==== Working data

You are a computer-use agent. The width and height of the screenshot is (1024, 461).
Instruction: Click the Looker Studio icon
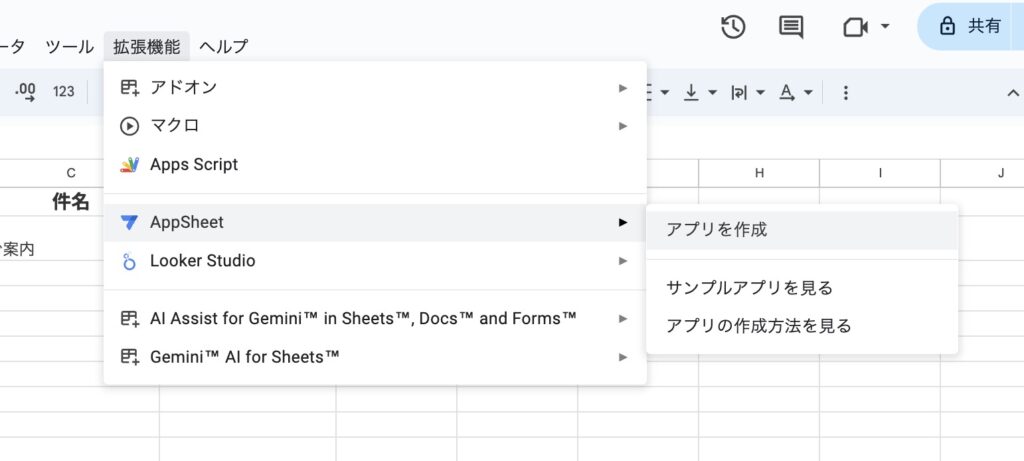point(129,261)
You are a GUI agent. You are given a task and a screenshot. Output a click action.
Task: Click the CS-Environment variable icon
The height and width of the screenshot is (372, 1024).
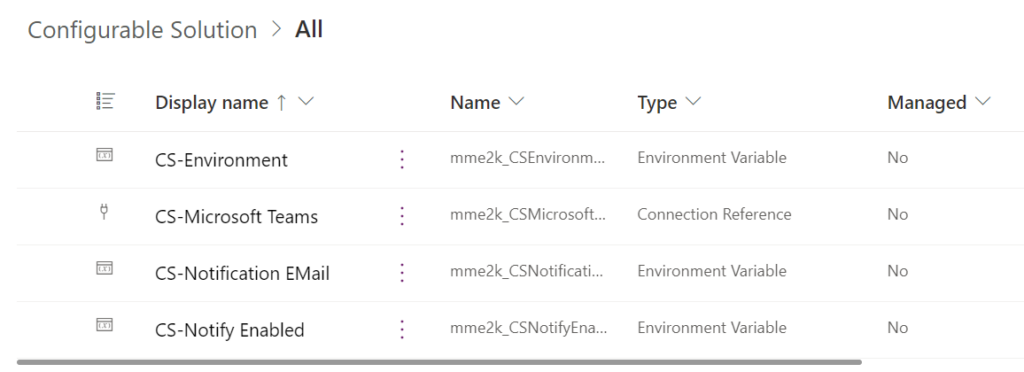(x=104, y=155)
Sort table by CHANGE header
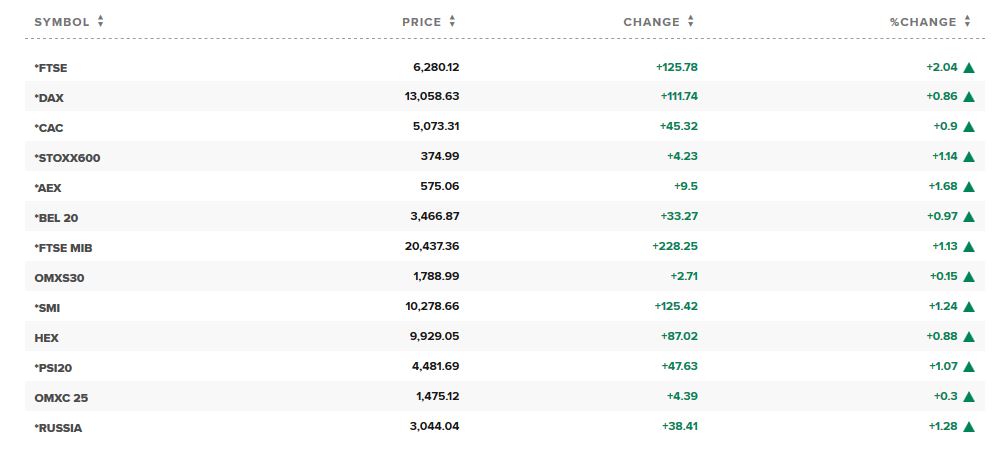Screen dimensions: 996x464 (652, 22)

========

## Problem
Exact copies of the lines from the one containing "Task: Click the CS-Environment variable icon" through the end of the records above are required, with no pictures among them.

## Answer to the exercise
Task: Click the CS-Environment variable icon
The height and width of the screenshot is (372, 1024).
(x=104, y=155)
Sort table by CHANGE header
Screen dimensions: 996x464 (652, 22)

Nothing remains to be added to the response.